New York, NY – The Volcker Alliance and the Penn Institute for Urban Research (Penn IUR) held an online Special Briefing on how cities can avoid municipal distress. Experts discussed how many American cities are enjoying healthy budget surpluses due to low unemployment and $5 trillion in federal pandemic aid. However, panelists noted that many of the underlying contributors to previous municipal distress and bankruptcies—such as underfunded pensions, deteriorating infrastructure, and population loss—still pose threats to cities’ long-term fiscal health.

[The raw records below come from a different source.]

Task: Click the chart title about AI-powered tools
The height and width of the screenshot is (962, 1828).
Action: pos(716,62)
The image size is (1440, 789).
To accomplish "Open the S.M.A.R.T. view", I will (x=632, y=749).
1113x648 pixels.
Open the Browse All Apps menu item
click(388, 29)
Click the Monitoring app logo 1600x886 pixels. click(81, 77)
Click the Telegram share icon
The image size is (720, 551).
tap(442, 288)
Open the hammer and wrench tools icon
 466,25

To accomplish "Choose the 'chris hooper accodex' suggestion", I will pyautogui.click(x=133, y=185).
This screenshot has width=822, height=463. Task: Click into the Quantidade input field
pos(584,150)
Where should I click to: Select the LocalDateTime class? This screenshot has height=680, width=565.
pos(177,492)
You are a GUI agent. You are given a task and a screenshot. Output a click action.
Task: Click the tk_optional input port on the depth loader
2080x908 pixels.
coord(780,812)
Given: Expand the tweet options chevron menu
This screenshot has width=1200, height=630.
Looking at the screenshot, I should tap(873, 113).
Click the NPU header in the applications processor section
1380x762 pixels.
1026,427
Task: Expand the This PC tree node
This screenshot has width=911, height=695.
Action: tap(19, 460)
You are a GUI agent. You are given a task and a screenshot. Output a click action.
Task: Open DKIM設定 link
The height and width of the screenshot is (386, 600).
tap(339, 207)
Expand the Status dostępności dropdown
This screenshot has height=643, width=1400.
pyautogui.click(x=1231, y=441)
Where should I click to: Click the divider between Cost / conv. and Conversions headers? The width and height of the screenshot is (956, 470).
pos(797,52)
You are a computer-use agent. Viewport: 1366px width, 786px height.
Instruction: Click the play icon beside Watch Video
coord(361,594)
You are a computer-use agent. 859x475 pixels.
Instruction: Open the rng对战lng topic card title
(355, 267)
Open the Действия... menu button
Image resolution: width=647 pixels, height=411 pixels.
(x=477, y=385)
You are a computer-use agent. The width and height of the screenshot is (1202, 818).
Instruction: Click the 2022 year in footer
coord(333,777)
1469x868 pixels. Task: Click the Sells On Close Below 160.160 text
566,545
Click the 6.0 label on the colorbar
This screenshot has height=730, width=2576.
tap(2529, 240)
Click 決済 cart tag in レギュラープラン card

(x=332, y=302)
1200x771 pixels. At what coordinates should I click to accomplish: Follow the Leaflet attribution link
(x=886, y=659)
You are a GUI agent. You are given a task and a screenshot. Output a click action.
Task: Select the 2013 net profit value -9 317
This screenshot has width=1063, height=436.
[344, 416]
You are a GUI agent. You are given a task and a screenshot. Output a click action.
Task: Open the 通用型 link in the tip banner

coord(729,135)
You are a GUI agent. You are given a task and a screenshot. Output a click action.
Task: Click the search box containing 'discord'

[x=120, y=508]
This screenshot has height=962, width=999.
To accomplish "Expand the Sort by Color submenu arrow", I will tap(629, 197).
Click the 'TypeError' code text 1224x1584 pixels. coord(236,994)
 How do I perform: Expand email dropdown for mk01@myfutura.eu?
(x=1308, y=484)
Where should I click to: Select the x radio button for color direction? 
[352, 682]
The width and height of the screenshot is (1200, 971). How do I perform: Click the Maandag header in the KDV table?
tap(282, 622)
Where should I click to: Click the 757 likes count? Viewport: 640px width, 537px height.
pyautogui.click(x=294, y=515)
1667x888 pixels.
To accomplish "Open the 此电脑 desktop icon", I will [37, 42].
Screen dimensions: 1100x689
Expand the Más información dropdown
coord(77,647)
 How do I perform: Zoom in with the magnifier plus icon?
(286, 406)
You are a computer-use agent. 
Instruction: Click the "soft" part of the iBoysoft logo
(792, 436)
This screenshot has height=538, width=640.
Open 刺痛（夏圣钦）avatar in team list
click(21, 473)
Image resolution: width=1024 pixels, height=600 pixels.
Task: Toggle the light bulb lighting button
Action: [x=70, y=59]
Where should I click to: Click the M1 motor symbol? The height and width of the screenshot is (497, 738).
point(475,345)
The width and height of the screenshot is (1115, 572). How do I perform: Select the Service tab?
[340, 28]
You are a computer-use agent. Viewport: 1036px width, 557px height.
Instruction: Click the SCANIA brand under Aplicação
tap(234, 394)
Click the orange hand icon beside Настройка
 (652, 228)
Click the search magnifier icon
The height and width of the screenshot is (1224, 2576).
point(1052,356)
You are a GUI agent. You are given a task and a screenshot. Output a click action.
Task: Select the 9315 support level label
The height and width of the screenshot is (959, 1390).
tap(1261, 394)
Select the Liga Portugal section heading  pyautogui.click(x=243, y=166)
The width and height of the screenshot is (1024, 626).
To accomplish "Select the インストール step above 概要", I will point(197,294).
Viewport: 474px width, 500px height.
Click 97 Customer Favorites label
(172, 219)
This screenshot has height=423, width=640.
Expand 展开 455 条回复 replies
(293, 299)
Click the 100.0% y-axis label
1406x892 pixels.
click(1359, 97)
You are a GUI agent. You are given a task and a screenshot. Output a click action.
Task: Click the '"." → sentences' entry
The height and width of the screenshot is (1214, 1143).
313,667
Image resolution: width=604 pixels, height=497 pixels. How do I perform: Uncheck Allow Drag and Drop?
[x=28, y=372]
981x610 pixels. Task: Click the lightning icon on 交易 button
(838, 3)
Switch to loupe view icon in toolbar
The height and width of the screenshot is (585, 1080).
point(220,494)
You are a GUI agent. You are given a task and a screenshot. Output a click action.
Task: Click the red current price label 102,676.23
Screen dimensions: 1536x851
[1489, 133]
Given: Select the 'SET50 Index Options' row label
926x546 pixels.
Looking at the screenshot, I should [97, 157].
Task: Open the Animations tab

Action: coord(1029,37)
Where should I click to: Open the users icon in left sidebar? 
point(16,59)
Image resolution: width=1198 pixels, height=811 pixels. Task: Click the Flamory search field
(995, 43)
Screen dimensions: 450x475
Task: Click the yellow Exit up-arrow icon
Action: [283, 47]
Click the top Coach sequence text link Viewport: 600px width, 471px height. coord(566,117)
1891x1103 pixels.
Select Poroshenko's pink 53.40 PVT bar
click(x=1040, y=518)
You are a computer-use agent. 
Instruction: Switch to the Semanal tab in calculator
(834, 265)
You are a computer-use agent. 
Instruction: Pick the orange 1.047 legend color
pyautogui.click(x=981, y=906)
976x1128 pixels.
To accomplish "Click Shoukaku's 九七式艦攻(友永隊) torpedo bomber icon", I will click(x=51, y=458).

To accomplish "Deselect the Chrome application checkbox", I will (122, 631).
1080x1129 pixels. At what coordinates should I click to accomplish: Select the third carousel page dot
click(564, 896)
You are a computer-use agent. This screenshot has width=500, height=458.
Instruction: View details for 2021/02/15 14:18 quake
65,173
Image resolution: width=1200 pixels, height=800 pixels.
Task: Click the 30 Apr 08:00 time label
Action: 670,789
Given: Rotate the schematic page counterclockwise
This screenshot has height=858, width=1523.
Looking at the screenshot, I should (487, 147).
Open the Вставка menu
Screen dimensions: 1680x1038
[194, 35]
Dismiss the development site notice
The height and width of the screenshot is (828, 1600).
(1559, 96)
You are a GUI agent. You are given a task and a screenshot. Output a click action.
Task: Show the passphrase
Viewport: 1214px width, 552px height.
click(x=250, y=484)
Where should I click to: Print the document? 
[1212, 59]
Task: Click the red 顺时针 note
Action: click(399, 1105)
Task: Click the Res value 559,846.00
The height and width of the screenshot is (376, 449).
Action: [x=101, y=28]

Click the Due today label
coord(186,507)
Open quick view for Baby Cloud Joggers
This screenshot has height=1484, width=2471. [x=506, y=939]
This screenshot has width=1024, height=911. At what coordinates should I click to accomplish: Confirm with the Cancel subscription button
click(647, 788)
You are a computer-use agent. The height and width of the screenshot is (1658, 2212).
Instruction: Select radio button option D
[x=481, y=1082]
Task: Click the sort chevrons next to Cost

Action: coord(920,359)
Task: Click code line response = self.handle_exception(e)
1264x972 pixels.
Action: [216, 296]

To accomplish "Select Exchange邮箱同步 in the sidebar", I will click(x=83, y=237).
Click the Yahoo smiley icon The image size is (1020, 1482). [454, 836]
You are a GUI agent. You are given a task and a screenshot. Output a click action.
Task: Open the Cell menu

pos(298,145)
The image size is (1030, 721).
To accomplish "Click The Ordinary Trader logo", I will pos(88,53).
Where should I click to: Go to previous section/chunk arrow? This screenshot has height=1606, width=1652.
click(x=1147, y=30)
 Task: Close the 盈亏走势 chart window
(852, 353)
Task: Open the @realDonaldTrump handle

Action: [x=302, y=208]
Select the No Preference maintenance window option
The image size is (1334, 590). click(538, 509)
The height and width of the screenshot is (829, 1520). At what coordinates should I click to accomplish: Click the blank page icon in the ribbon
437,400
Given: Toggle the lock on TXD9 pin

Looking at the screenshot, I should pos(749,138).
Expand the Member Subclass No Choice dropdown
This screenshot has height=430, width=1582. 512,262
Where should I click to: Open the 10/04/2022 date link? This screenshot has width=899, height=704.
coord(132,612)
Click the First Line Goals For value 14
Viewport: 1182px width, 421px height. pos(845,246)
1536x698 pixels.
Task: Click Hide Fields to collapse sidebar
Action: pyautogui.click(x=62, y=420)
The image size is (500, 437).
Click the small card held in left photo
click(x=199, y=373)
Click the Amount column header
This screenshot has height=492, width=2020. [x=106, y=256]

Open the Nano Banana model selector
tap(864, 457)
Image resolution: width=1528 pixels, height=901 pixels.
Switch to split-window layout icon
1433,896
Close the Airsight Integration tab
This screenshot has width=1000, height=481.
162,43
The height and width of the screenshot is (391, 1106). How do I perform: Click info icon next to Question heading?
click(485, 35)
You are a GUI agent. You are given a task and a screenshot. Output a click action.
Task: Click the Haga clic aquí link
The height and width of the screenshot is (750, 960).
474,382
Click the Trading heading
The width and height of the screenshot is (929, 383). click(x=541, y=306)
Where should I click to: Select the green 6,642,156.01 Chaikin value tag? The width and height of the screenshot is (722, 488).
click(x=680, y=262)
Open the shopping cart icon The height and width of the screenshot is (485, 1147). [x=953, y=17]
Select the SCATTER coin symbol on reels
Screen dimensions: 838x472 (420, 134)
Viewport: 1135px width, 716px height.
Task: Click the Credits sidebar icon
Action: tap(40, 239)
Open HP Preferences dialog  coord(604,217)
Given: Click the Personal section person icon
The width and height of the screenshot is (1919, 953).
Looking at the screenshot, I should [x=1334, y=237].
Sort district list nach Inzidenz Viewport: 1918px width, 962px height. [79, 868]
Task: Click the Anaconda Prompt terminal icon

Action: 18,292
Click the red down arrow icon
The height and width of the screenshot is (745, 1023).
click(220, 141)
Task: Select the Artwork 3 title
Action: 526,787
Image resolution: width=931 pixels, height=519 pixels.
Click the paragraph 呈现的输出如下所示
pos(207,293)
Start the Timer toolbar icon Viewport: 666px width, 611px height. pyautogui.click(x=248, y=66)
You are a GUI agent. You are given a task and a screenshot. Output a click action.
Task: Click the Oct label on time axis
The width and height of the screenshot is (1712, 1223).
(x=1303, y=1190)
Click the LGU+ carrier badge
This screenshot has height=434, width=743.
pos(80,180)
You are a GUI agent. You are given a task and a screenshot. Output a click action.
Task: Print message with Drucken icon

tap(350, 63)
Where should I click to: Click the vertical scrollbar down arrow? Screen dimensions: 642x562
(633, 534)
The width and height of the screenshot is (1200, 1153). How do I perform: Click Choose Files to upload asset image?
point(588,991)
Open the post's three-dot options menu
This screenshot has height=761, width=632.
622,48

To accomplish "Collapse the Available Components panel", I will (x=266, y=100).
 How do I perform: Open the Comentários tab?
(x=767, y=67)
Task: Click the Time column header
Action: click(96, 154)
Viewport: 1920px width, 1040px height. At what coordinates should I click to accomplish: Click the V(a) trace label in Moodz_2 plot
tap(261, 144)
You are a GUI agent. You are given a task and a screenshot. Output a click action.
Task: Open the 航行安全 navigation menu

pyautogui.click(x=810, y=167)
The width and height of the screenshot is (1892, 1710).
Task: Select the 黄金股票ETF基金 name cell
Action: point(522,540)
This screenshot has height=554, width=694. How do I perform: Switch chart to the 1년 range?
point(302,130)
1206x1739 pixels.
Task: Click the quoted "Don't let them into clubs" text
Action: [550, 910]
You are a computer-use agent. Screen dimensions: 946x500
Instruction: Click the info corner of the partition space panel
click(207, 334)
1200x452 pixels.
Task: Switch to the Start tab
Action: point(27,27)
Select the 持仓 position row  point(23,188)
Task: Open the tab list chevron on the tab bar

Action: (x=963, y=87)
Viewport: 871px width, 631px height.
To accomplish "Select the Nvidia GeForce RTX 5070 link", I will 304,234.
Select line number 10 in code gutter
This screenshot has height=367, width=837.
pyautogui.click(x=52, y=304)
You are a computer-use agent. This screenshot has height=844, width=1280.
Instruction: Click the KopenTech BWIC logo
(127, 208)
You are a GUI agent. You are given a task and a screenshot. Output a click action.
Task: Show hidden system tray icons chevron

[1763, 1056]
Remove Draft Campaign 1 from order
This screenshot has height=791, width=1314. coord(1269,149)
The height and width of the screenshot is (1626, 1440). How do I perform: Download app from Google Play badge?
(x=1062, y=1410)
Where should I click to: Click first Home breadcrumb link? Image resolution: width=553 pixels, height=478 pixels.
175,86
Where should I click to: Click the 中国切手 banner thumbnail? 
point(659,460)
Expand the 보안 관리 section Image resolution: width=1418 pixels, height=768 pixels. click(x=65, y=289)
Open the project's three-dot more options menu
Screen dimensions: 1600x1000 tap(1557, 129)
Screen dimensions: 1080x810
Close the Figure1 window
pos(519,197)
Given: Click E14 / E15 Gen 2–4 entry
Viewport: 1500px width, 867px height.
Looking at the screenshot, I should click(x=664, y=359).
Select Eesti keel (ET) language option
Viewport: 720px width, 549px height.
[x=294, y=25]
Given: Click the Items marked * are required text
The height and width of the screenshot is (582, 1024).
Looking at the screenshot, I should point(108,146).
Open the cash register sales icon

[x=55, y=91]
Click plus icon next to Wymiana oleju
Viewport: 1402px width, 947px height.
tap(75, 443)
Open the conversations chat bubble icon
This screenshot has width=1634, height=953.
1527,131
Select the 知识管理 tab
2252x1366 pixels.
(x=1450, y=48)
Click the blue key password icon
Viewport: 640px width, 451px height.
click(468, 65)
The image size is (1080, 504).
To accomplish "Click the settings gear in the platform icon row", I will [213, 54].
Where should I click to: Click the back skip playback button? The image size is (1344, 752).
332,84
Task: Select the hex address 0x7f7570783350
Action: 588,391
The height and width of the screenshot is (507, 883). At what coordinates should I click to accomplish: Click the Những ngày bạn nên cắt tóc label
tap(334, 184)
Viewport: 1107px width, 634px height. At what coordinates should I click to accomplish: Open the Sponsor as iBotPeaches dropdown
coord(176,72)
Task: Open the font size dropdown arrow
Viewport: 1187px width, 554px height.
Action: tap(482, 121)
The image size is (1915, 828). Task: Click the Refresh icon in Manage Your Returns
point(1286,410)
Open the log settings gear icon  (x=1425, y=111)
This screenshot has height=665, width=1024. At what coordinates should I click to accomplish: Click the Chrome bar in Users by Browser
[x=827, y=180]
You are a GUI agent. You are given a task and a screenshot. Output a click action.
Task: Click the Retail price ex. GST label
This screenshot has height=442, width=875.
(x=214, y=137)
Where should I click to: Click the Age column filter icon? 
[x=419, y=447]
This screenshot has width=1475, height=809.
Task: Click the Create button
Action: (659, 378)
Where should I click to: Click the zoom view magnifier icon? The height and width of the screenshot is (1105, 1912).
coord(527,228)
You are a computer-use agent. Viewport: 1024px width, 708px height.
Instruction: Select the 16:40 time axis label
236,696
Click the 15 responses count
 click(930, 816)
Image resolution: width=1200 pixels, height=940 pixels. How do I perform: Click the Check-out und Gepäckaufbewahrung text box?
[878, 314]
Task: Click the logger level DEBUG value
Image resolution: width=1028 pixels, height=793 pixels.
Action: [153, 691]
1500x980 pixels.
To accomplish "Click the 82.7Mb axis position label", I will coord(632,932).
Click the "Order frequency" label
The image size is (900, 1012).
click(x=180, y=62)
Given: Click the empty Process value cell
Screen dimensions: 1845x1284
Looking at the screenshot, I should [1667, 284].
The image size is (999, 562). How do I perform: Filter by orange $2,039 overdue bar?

The panel also discussed how cities are also being confronted by the risks of fallout from a possible US government default and the cost of a growing influx of foreign asylum seekers in need of housing and other public services.

In 2020, “right before the pandemic hit, we had released our budget for the upcoming year and made the kind of investments we thought were really important to continue us on the path of growth that we were enjoying after decades of seeing decline. By June, we had to do two more versions of the budget to stay in balance,” said Rob Dubow, director of finance, City of Philadelphia. “Things could have been much much worse with that ARP funding. We would have had to make even more painful cuts, and those cuts would have been not only bad for the city, but bad for the entire region because we are the economic engine for the region.”

“We received $1.4 billion but our projected losses from the pandemic were $1.5 billion, so that meant that unlike a lot of other jurisdictions, we had to use all of our money for revenue replacement,” he said. “We have all of those funds allocated,” he added, and they will be “spent by the end of next calendar year, as required by the ARP legislation. One of the big challenges other cities face is making sure we don’t fall off the fiscal cliff when those dollars go away.”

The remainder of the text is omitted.